Locate the word "Given" in the material, then show every line that holds it.
__________________________________________________
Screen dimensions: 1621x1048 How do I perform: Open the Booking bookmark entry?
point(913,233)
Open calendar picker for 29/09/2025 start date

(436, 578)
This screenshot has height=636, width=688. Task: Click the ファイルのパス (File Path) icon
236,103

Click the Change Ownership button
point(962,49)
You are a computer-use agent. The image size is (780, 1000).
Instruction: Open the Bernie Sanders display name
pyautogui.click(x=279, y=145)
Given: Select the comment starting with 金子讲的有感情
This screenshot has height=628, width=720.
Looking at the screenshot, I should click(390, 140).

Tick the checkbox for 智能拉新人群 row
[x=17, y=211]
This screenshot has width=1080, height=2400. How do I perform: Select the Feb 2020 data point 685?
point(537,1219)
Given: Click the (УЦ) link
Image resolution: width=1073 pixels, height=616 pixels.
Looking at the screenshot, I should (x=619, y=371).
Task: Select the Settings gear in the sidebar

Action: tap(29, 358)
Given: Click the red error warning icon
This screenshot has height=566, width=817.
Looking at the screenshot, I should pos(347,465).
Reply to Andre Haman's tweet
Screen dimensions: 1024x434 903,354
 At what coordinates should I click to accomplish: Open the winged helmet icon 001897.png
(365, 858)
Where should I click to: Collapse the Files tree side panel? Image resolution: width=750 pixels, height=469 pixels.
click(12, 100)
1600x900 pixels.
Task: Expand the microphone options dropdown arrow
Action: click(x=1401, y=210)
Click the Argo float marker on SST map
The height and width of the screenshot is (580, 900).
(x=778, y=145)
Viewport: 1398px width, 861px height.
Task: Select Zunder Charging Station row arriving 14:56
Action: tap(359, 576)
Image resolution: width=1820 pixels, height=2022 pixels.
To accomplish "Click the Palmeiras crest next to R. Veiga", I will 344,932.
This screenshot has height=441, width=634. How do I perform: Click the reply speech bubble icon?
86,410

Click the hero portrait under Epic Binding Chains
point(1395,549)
__________________________________________________
> **Answer for the task**
Given: Select the comment starting with 金子讲的有感情
Given: Click the (УЦ) link
Given: Click the red error warning icon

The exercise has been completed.